Su seguridad se va esfumando al escuchar cómo se acerca el ruido de gritos y pasos, como una turba subiendo por la escalera, pero no termina de creérselo hasta que un grupo de policías armados irrumpe en su casa, sin llamar por supuesto, y comienza a registrar armarios, librerías, cajones, y va confiscando un equipo de radio, el ordenador personal, literatura extranjera, un lápiz y hasta un paquete de folios. La sorpresa final se produce cuando el jefe de la patrulla le agarra del brazo y le invita a acompañarle a no se sabe bien dónde.
Increíble, ¿no? Eso iría repitiendo al bajar las escaleras mientras los vecinos se asoman a la puerta u observan discretamente por la mirilla. Al montar en el coche y escuchar la dirección de una histórica prisión, famosa por haber sido escenario del fusilamiento de miles de personas, cualquiera empezaría a pellizcarse la cara tratando de despertar.

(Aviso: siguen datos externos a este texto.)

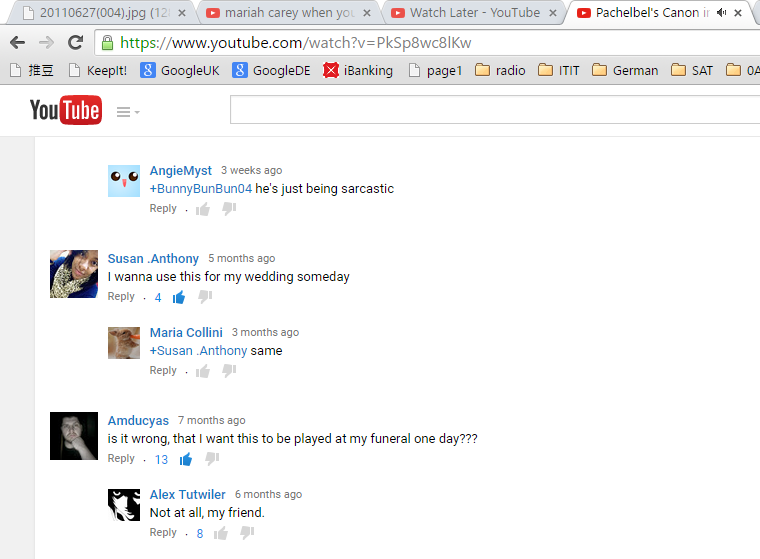Like AngieMyst's comment with thumbs up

Esta historia no es el guión de una película, ni siquiera el relato de un mal sueño, sino una historia común que se repite cíclicamente en los sistemas totalitarios. Una vez, hace cuatro años, sucedió en la isla de Cuba. 75 personas fueron arrestadas en una oleada represiva que duró menos de 72 horas. Eran personas como cualquiera de los que están leyendo este artículo: médicos, periodistas, escritores, trabajadores manuales, profesores... preocupados por el futuro de un país paralizado desde 1959. La mayoría de ellos, 59, aún siguen en prisión, algunos, once esperan en sus casas con la amenaza permanente de volver a prisión, cuatro han tenido que abandonar su país y uno de ellos, Miguel Valdés Tamayo, falleció a causa de los maltratos recibidos en prisión.
Protegidos por el ruido mediático provocado por la guerra de Irak, los agresores pretendían devolver el miedo a una sociedad que lo estaba perdiendo y quebrar la voluntad democrática de sus líderes. Fracasaron en su intento, pero hoy, cuatro años después, la dramática injusticia aún se mantiene. En estos días la crueldad se esconde bajo el parte médico de Fidel Castro. Mientras más de 300 prisioneros políticos cubanos se pudren literalmente en mazmorras distribuidas por toda la isla-cárcel, a dieta de gofio y agua de azúcar, y sus familias viven el drama diario de la separación y la incertidumbre, la atención se centra en que pastilla está tomando Fidel, si empezó su rehabilitación o visitó por fin el baño. Sólo algunos periodistas extranjeros se atreven a seguir denunciando el horror, al menos hasta que son expulsados del país.
Durante estos días se han repetido los actos de solidaridad alrededor del mundo. No soy tan ingenuo como para pensar que como resultado de las protestas el régimen se atreverá a liberarlos. Tiene demasiado miedo a los hombres libres. Pero, sin duda, sobre su recuerdo y su lucha el pueblo cubano ha comenzado ya a construir su futuro.